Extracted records
============================================================

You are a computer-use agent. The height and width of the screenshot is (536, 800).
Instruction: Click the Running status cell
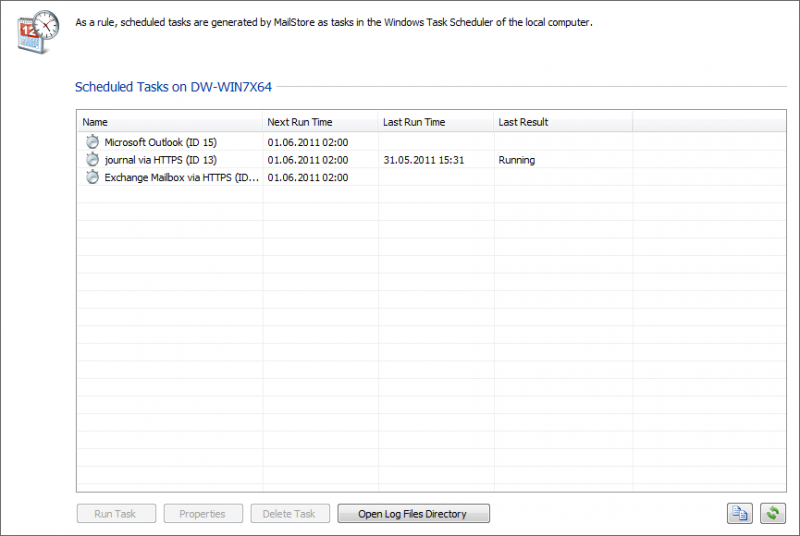coord(516,160)
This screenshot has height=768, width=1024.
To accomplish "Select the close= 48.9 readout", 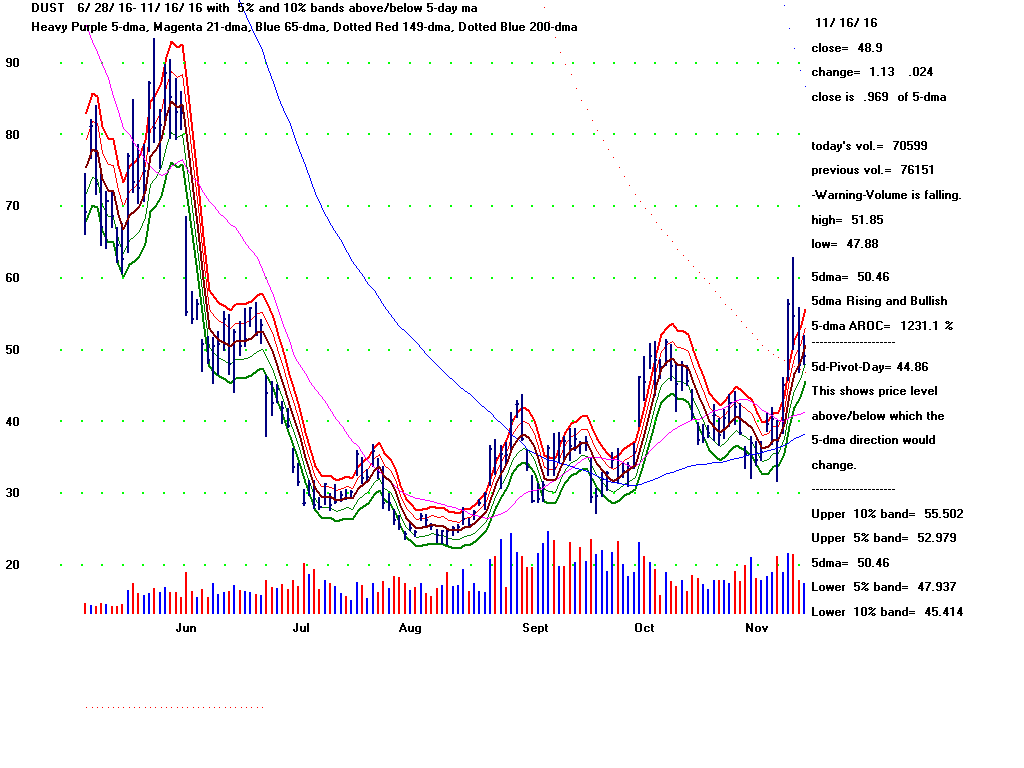I will [x=847, y=47].
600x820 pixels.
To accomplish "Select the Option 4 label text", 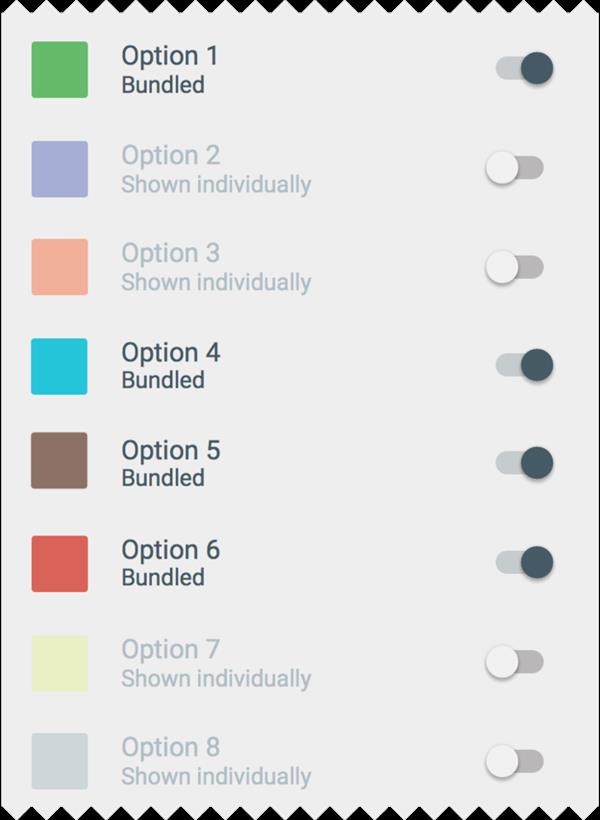I will [x=171, y=353].
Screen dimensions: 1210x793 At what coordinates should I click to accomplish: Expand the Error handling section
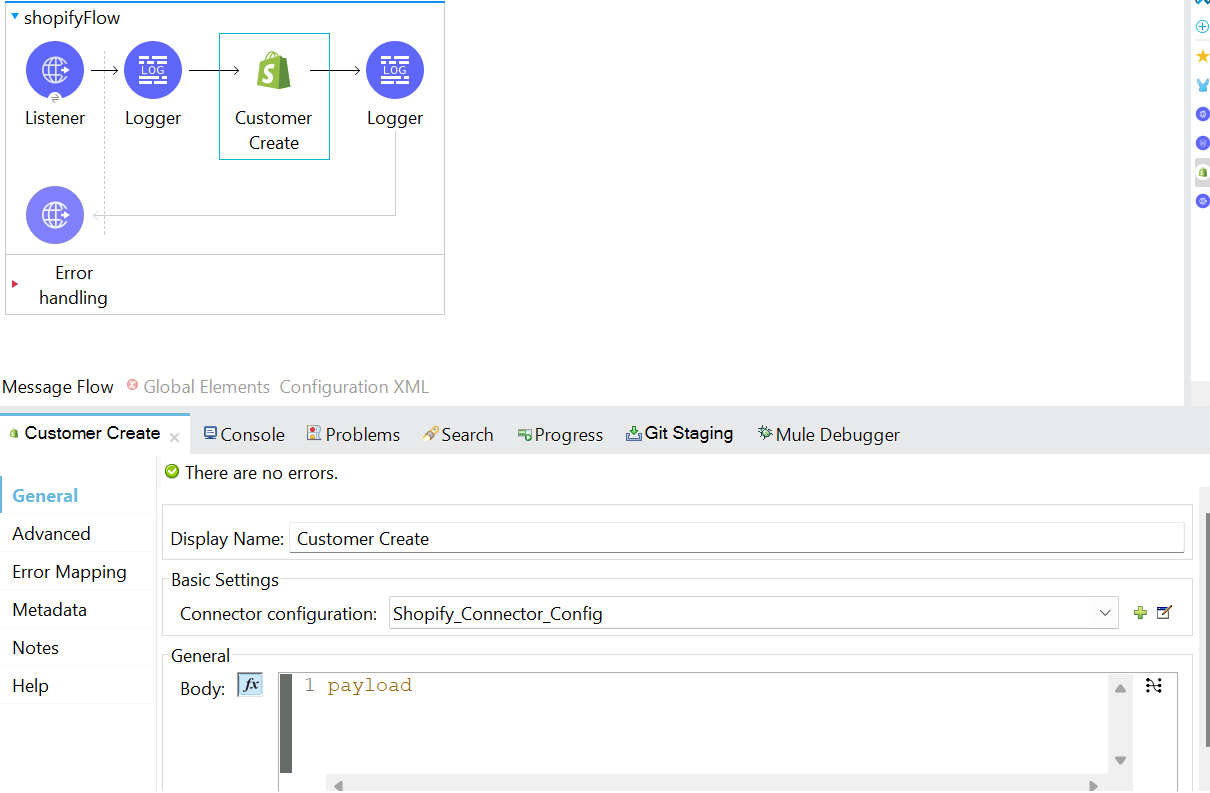click(x=15, y=284)
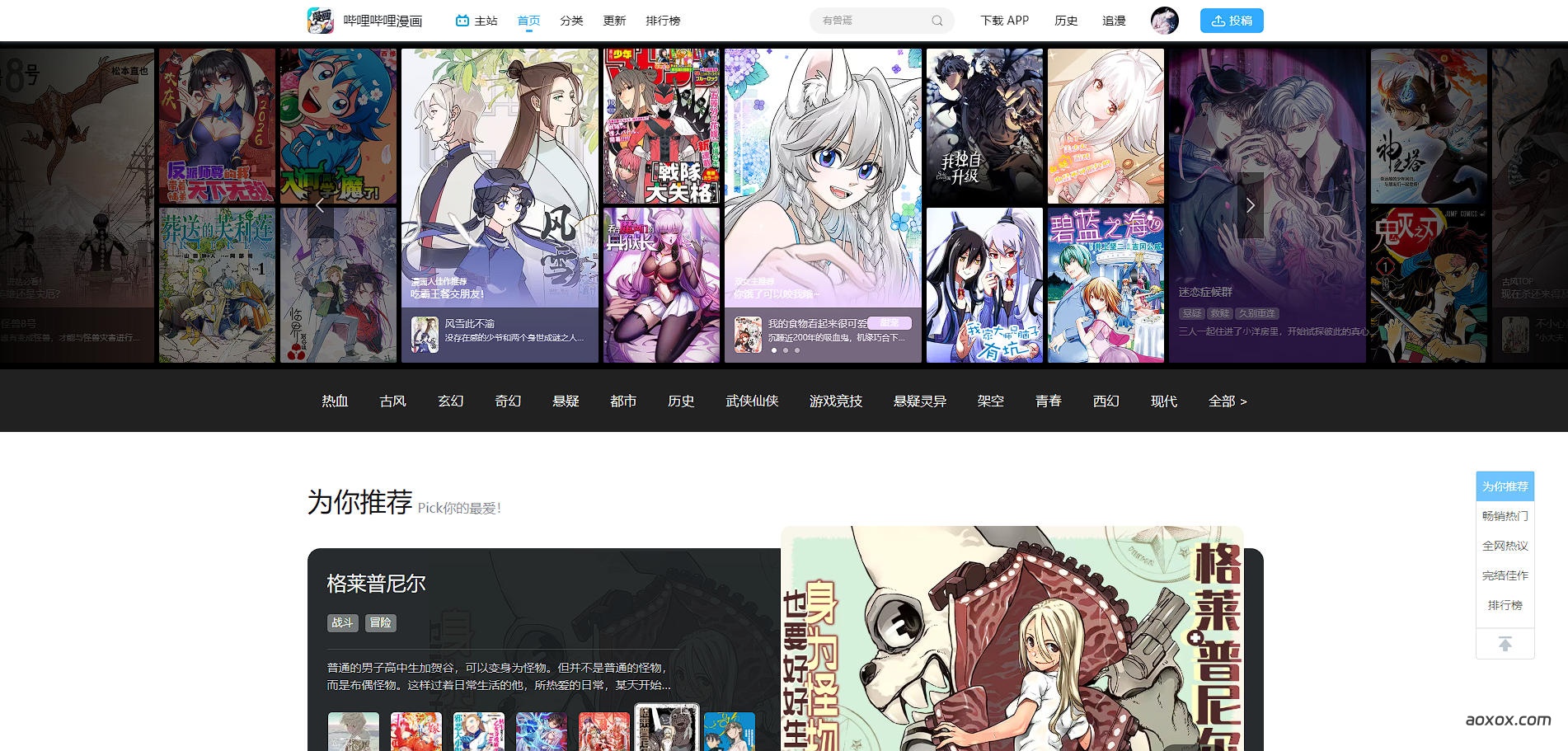
Task: Select the third carousel pagination dot
Action: pos(797,350)
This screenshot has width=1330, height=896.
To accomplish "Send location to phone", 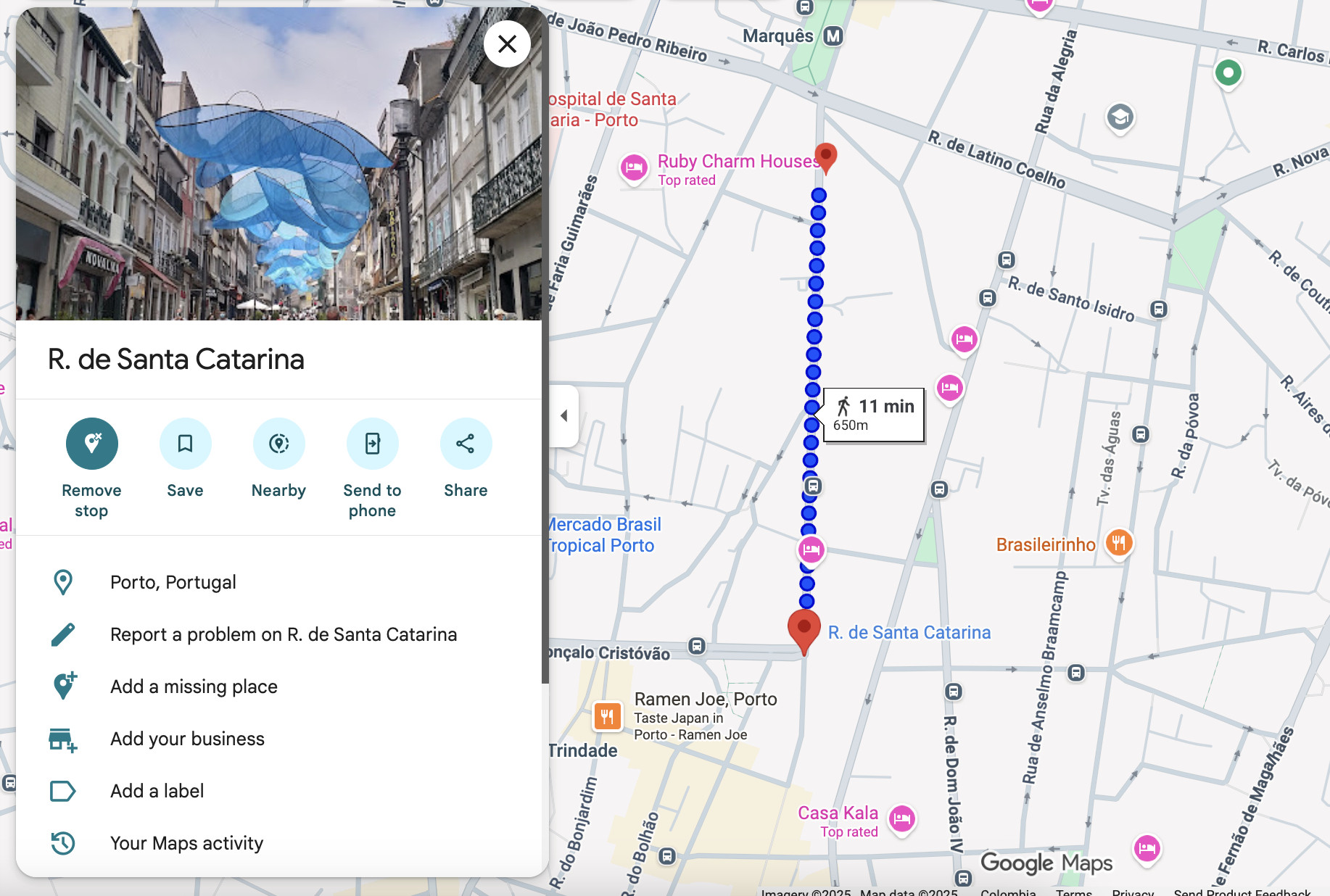I will [x=372, y=444].
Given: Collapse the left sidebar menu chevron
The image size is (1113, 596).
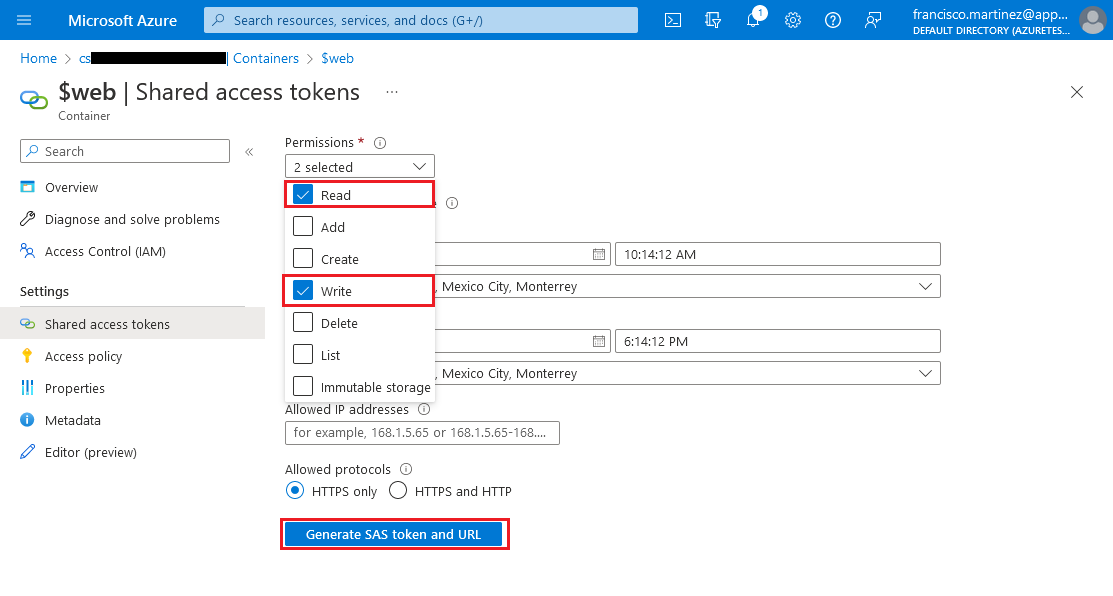Looking at the screenshot, I should 250,152.
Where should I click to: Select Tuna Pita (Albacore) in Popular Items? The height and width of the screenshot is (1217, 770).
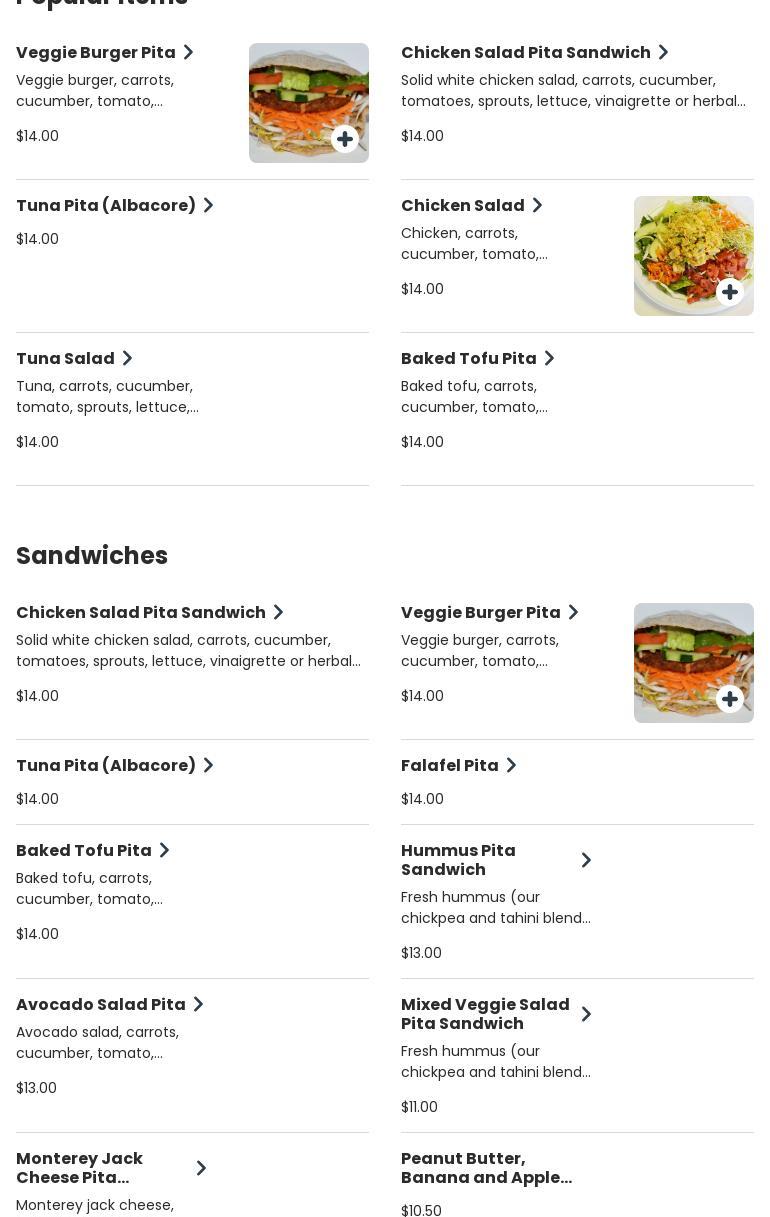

============================================================

- [Problem description] Among the lines above, which ones include the word "This"? Copy them.

- [Answer area]
This screenshot has height=768, width=1024.
This screenshot has width=1330, height=896.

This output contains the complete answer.